EXERCISE A:
Answer these from the Ozicrypta littleorum text:
(i) Which family is the species placed in?
(ii) In what year was it described?
(iii) Who does the specific epithet honour?
EXERCISE B: Write out the portion of the Ozicrypta littleorum text that begins at the words "Ozicrypta littleorum is" and stops after "the type locality.".
EXERCISE C: Extend the Ozicrypta littleorum spider text past its final sentence.
═════ SOURCE TEXT ═════
Ozicrypta littleorum

Scientific classification
- Kingdom: Animalia
- Phylum: Arthropoda
- Subphylum: Chelicerata
- Class: Arachnida
- Order: Araneae
- Infraorder: Mygalomorphae
- Family: Barychelidae
- Genus: Ozicrypta
- Species: O. littleorum
- Binomial name: Ozicrypta littleorum Raven & Churchill, 1994

= Ozicrypta littleorum =

- Genus: Ozicrypta
- Species: littleorum
- Authority: Raven & Churchill, 1994

Species of spider

Ozicrypta littleorum is a species of mygalomorph spider in the Barychelidae family. It is endemic to Australia. It was described in 1994 by Australian arachnologists Robert Raven and Tracey Churchill. The specific epithet littleorum honours Frank Little and family of Mount Molloy for their hospitality and knowledge of the flora and fauna of the type locality.
═════ RECORDS SHOWN ═════
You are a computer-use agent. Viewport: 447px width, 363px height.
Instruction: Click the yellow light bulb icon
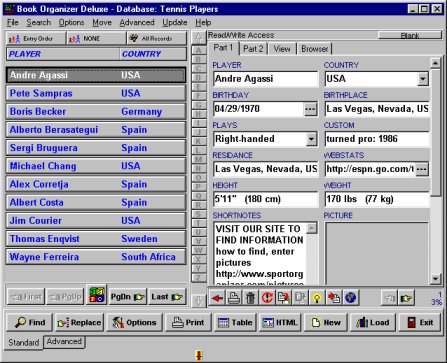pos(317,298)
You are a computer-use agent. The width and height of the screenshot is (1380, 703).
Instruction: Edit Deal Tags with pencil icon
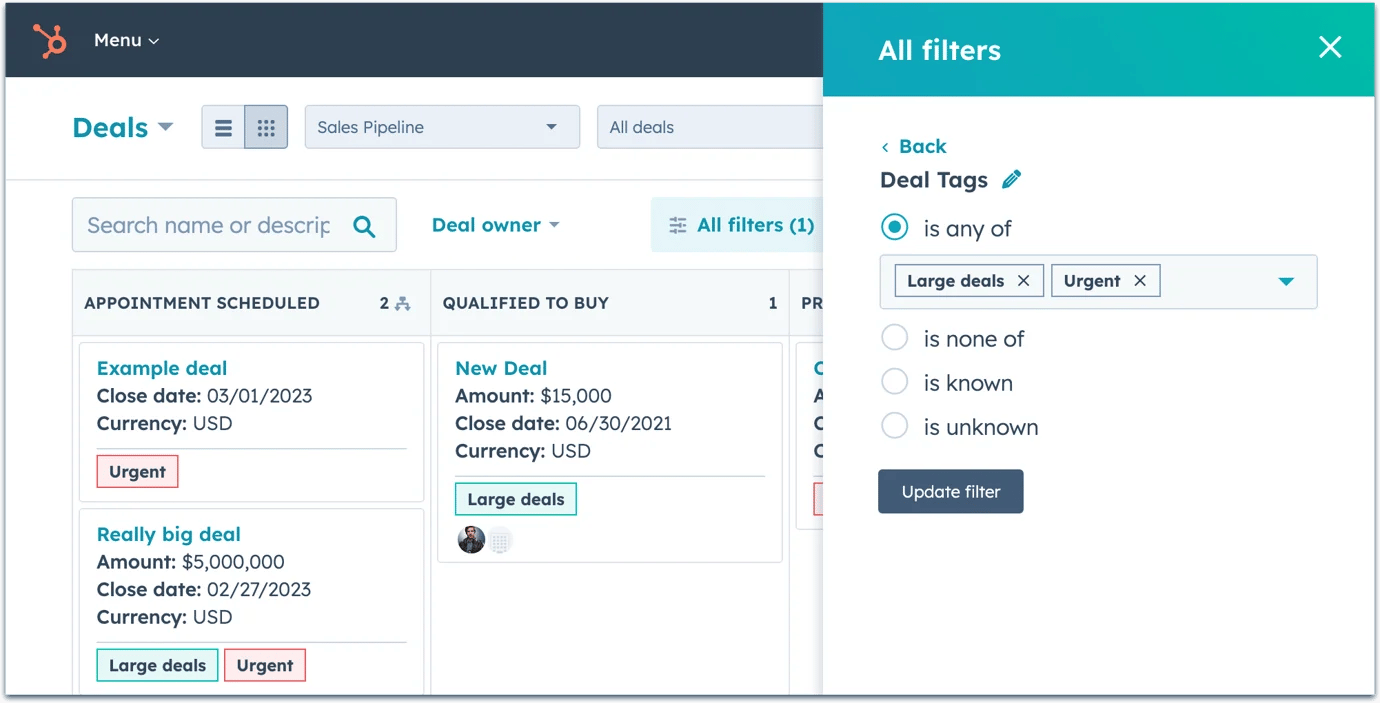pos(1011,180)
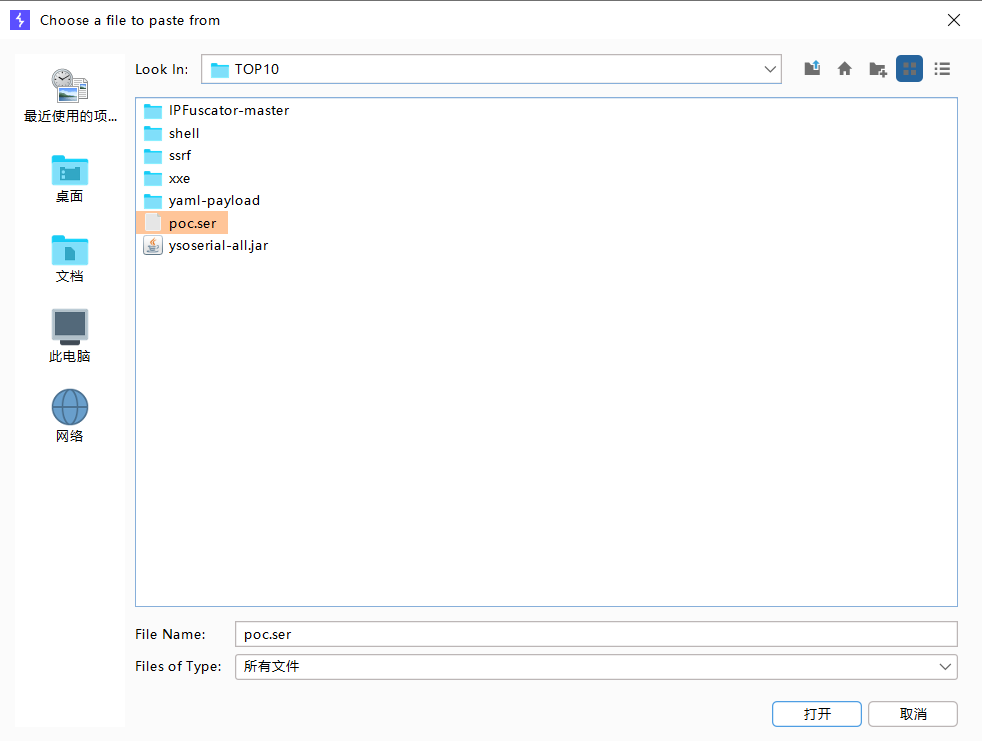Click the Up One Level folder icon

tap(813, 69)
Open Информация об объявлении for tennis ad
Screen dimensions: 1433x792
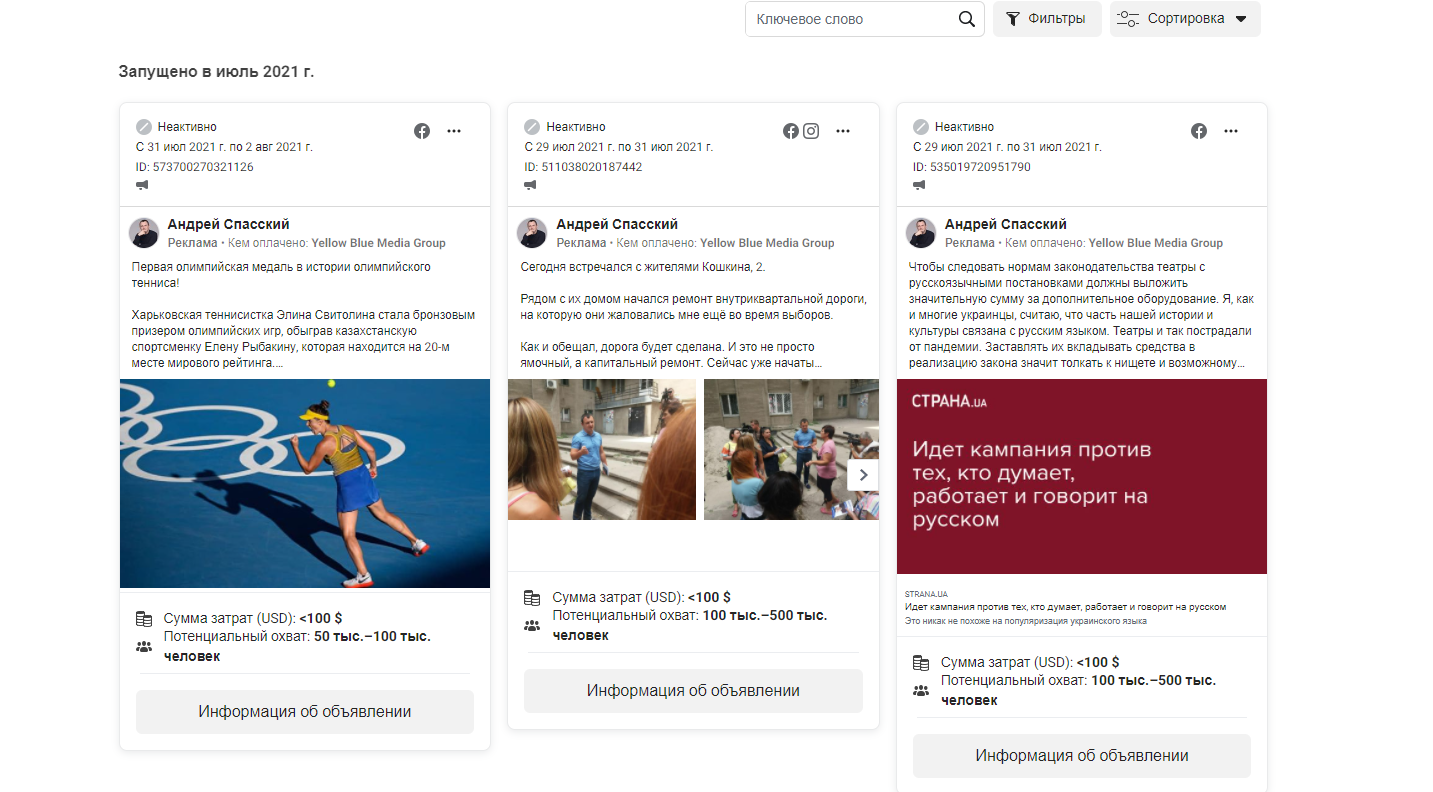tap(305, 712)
═════
═════ RECORDS SHOWN ═════
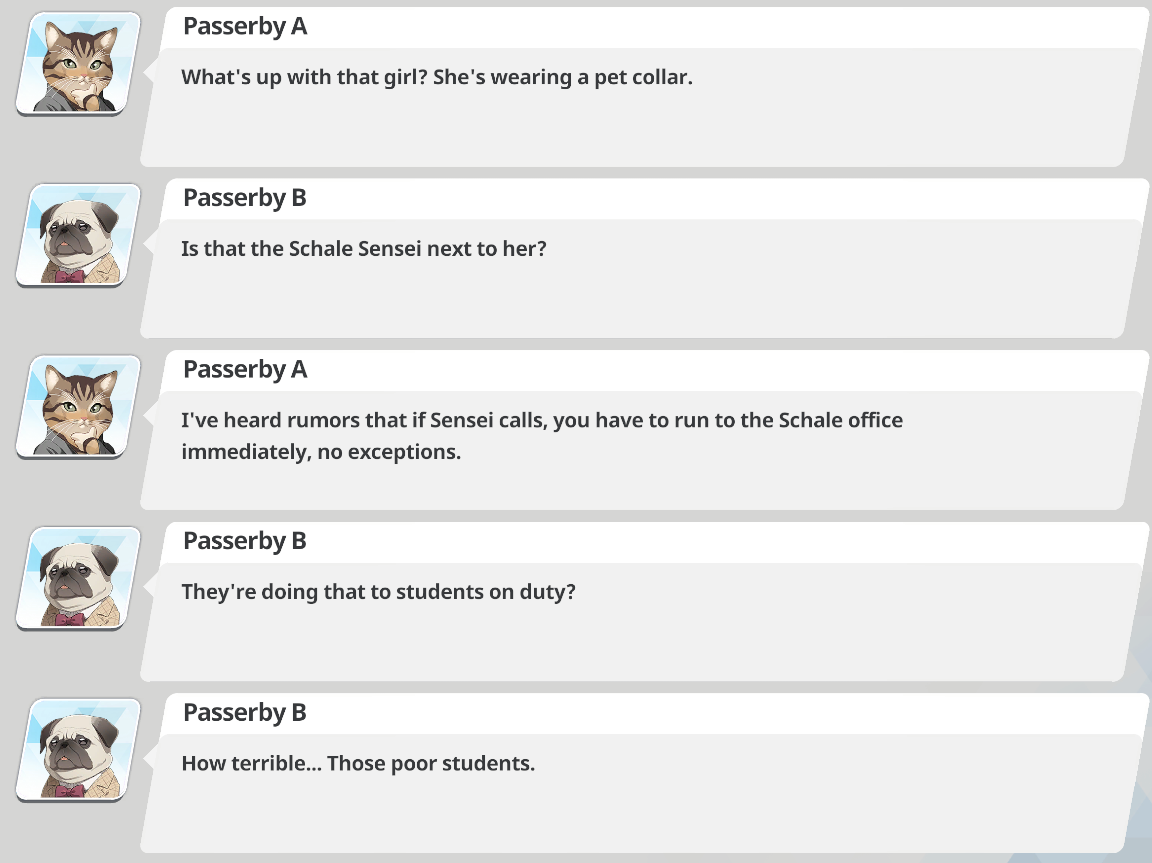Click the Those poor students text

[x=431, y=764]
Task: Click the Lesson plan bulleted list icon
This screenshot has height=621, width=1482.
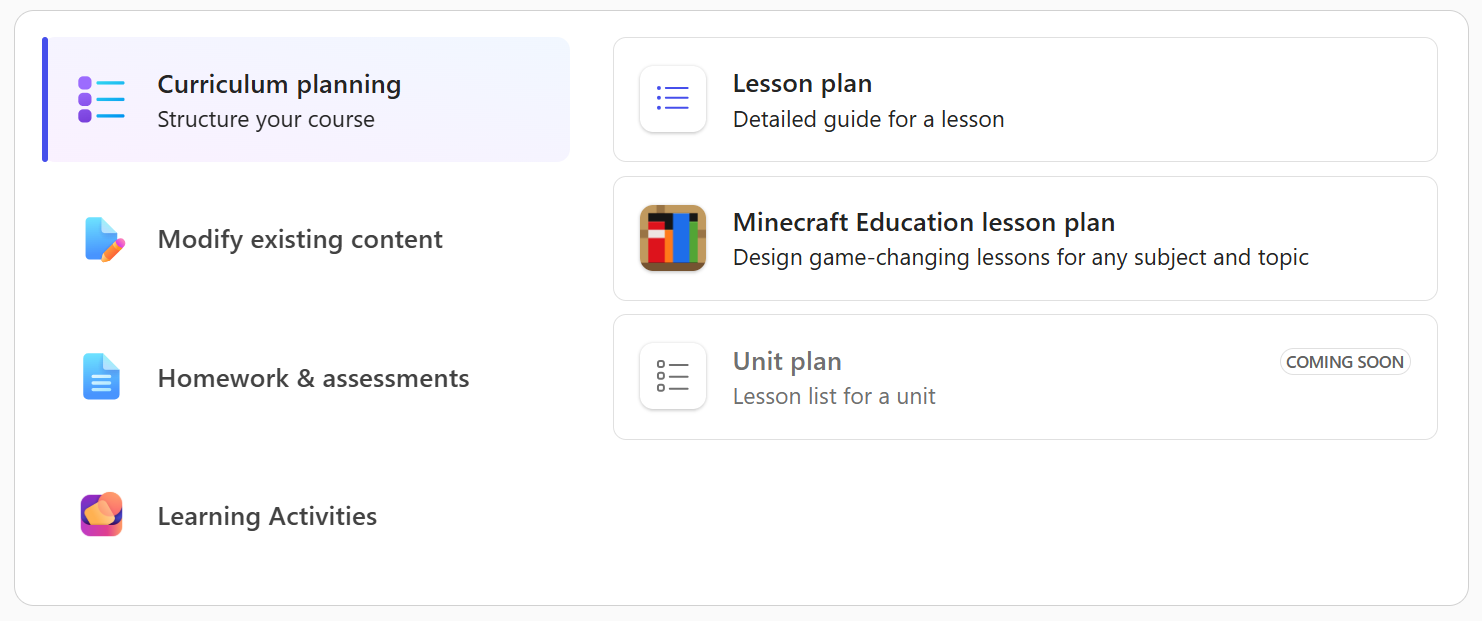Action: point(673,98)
═════
FINAL ANSWER A:
(i) Barychelidae
(ii) 1994
(iii) Frank Little and family of Mount Molloy

FINAL ANSWER B:
Ozicrypta littleorum is a species of mygalomorph spider in the Barychelidae family. It is endemic to Australia. It was described in 1994 by Australian arachnologists Robert Raven and Tracey Churchill. The specific epithet littleorum honours Frank Little and family of Mount Molloy for their hospitality and knowledge of the flora and fauna of the type locality.

FINAL ANSWER C:
==Distribution and habitat==
The species occurs in Far North Queensland. The known distribution extends from Isabella Falls, west of Cooktown, to Davies Creek National Park on the Atherton Tableland, and southwards to Townsville and Mount Elliot National Park. Habitat includes open forest with cycads and grasstrees. The type locality is Mount Molloy.